[Data for this exercise Boundary: Start]

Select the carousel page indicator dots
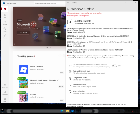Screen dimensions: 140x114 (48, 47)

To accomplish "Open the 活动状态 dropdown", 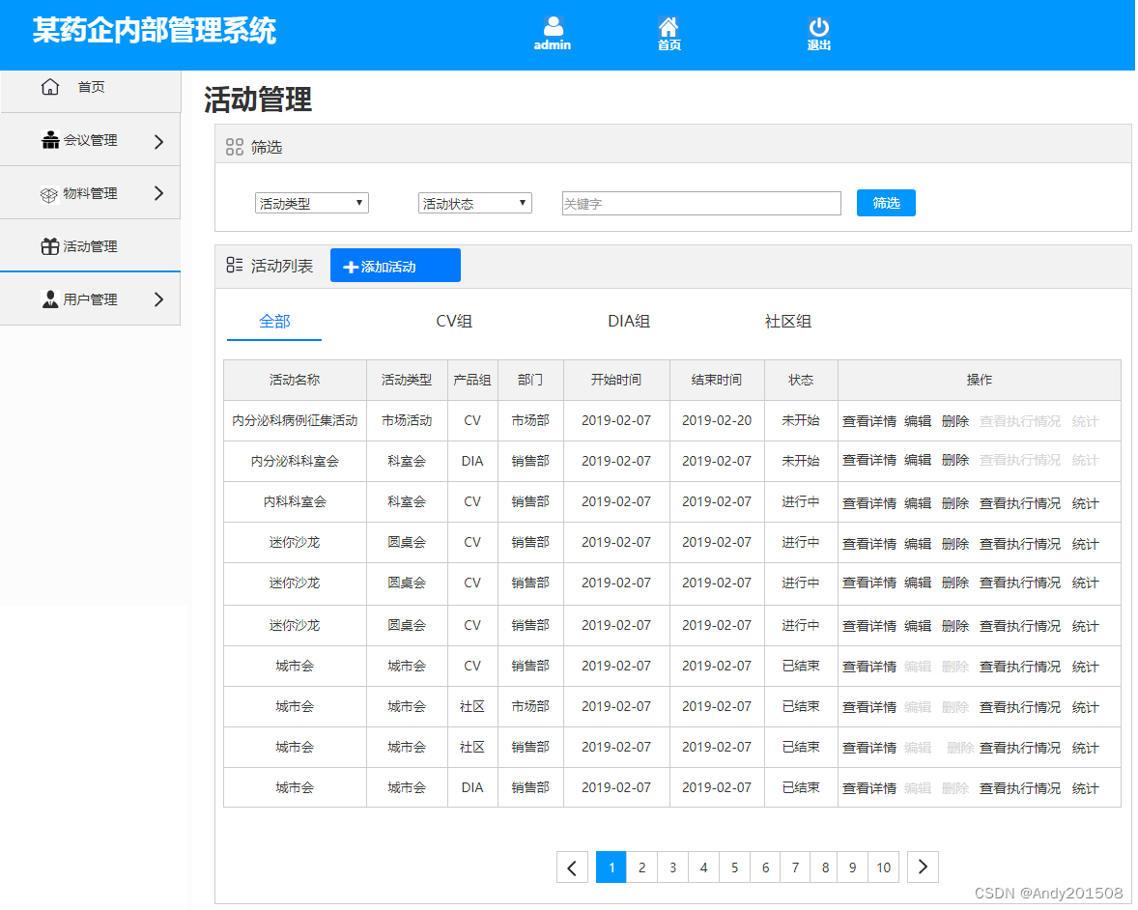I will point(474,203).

[Data for this exercise Boundary: End]
[Data for this exercise Boundary: Start]

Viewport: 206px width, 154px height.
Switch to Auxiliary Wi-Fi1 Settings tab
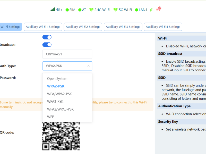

[Data for this exercise Boundary: End]

* **Exercise**:
All lines above from the line with "Viewport: 206px width, 154px height." through the line with "Switch to Auxiliary Wi-Fi1 Settings tab", both included, are to be set down exactly, with nothing else.

* **Finished task**:
Viewport: 206px width, 154px height.
Switch to Auxiliary Wi-Fi1 Settings tab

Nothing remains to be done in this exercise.